Thanks for the article you included, it was really useful, one of the examples (the 3-level HLM model) made me realize that I could recode the "doctor" variable so that it was properly nested within the "hospital" variable, and this led to a new "doctor" variable with much fewer levels (65 [down from 120]). However, this model didn't converge either.
11-08-2012 10:28 PM
My reference to modifying the random statement appropriately was because I thought you were running proc mixed. Sorry... Great to hear that the article helped with your new "doctor" variable. As a thought perhaps sort by SubjectID time and then remove SubjectID from the class statement and see how that goes.
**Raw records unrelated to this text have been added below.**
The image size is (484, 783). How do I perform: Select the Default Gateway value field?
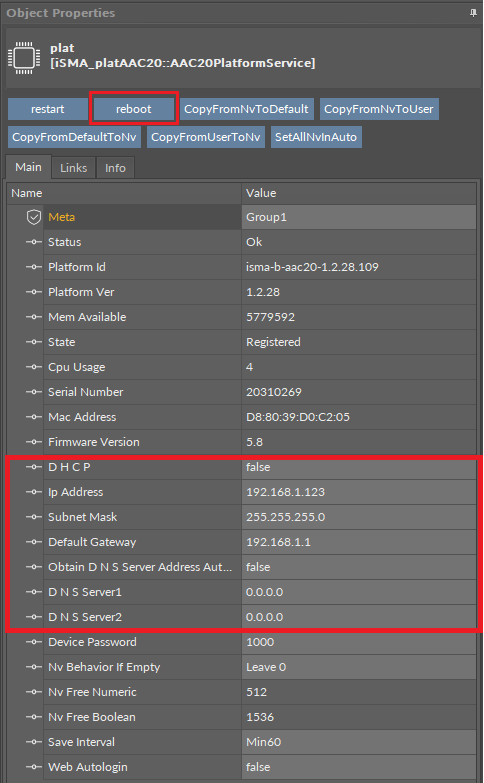359,542
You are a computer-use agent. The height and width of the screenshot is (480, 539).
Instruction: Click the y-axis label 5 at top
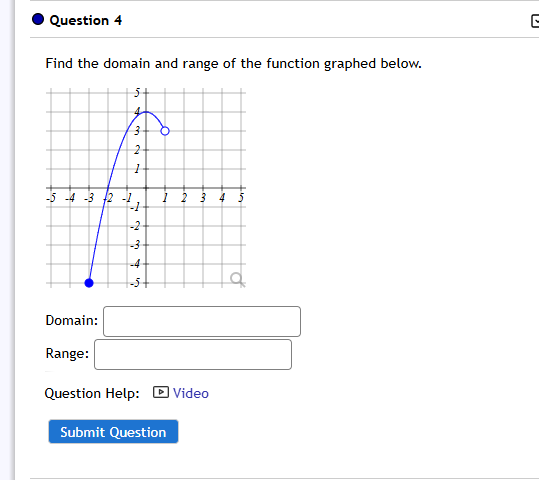[137, 92]
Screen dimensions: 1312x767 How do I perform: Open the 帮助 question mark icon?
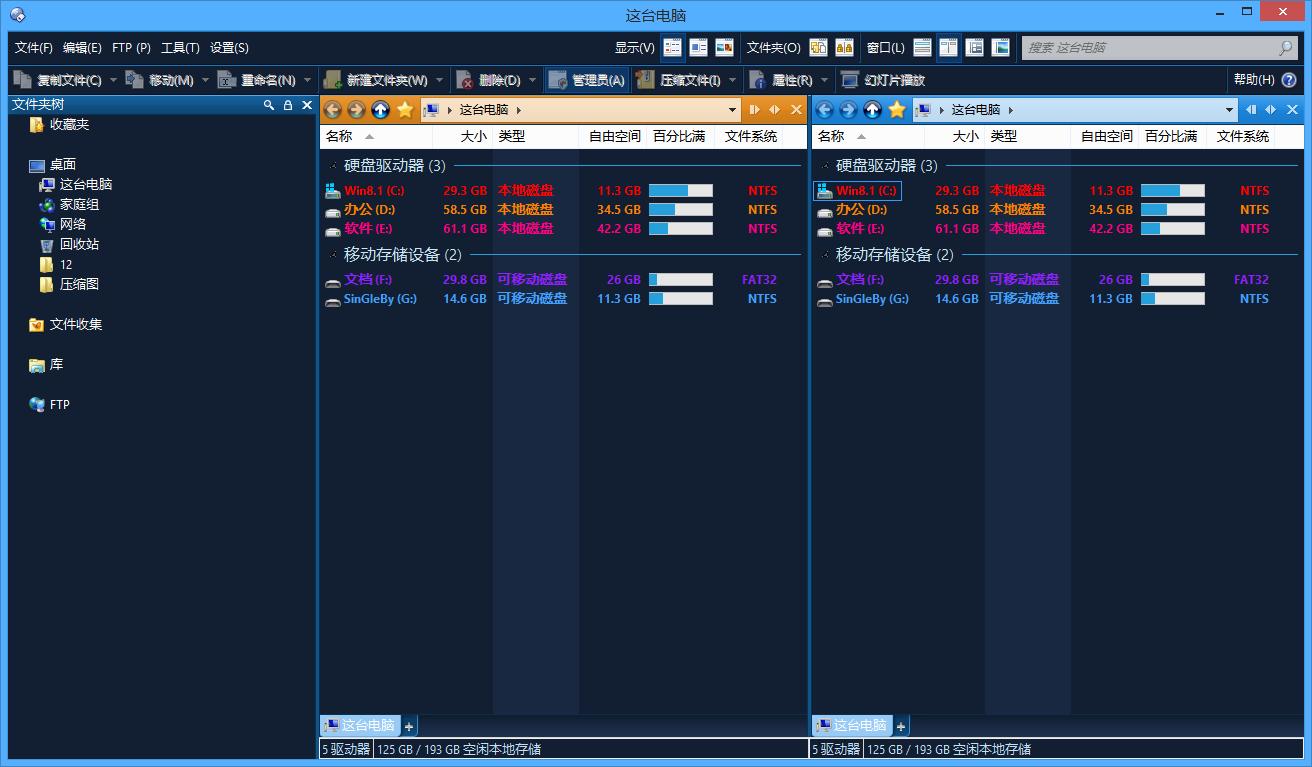pyautogui.click(x=1289, y=80)
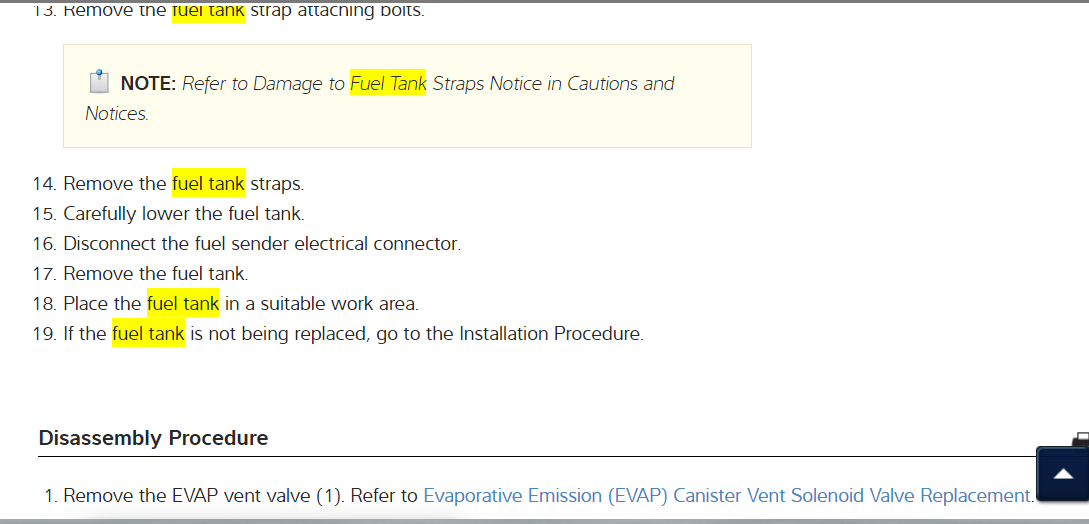Click highlighted "Fuel Tank" in the note box
1089x524 pixels.
coord(388,84)
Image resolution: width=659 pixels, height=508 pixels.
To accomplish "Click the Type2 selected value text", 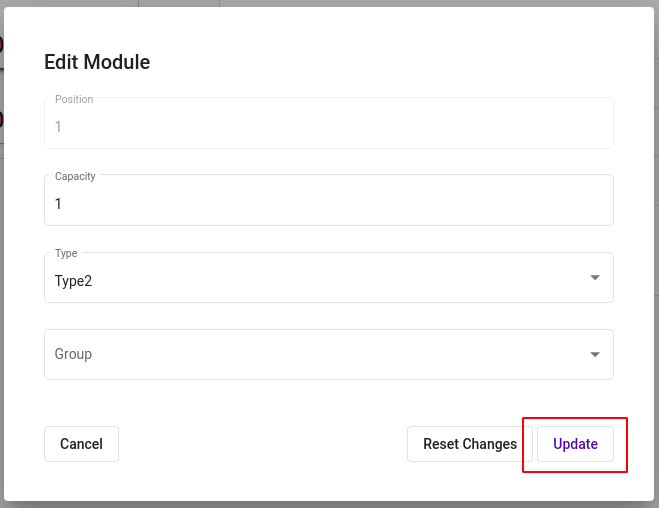I will (73, 281).
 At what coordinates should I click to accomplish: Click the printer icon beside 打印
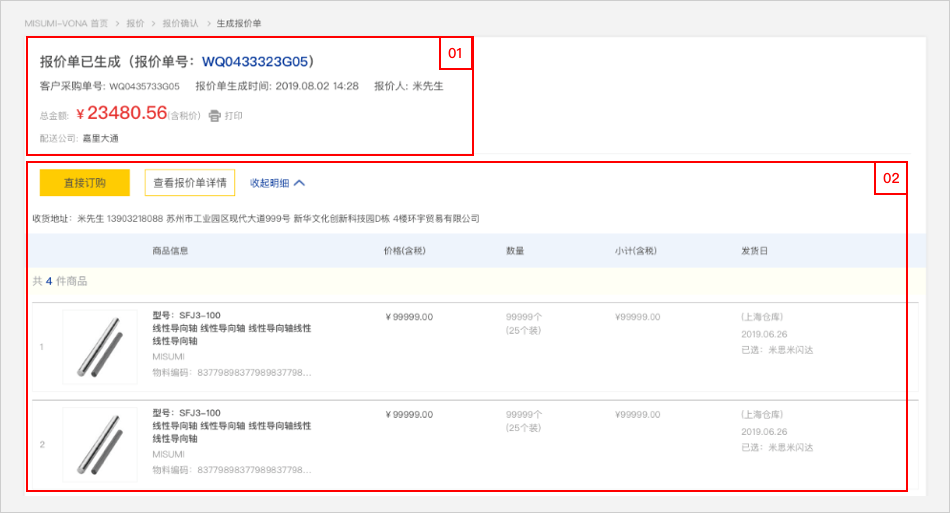[214, 116]
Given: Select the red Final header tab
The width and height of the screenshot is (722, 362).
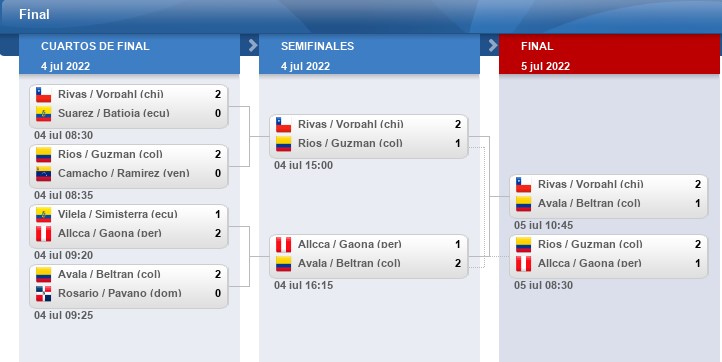Looking at the screenshot, I should click(x=609, y=54).
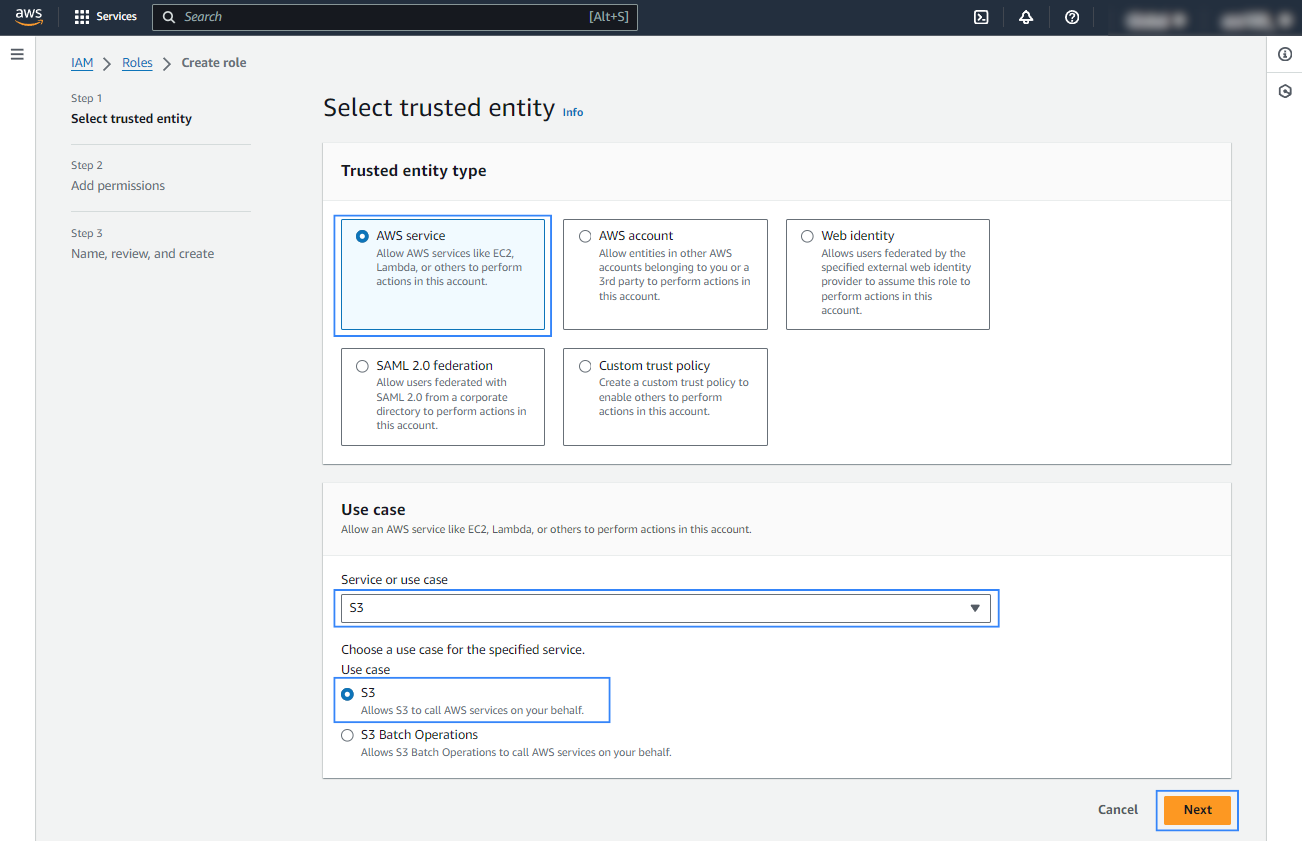Screen dimensions: 1302x841
Task: Go to the Add permissions step
Action: tap(118, 185)
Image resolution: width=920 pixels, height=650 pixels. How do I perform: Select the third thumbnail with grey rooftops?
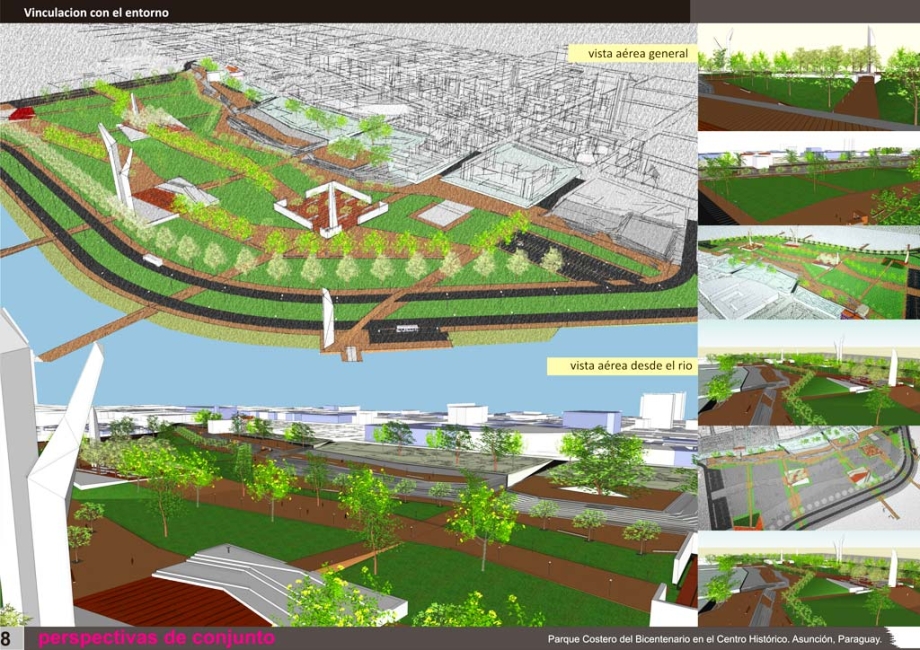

Another suggestion is to specify a alternate method for computing the denominator degrees of freedom for the tests of fixed effects resulting from the model. As you using a AR(1) covariance matrix structure, then perhaps the Kenward Rogers method with a firstorder suboption will help so that second derivatives from the calculation of the covariance matrix adjustment are not calculated which may help with the computation... so your model statement becomes:
model QuitSmoke(event='1') = agegroup gender time user time*user /dist=binary link=logit solution covb ddfm=kr(firstorder);
As documented at https://support.sas.com/documentation/cdl/en/statug/63347/HTML/default/viewer.htm#statug_glimmix_a00... (and click on DDFM).
11-09-2012 07:39 AM
To add to Michelle's comment regarding Kenward-Rogers degrees of freedom: If you are on SAS/STAT12.1, try ddfm=kr2. The algorithm has been updated and is much more stable. However, I don't think it will help with convergence. My take on the process flow is convergence to stable variance-covarince matrix, estimate parameters, apply denominator degrees of freedom for calculation of tests and intervals. If you have not achieved convergence, the other stuff doesn't get done. No reason not to apply the better estimate though, as you will get convergence eventually. I really think the coalescing to doctor as the unit of analysis should get this done (and if not, then maybe doing this piecewise by timepoint to see what might be messing things up is in order).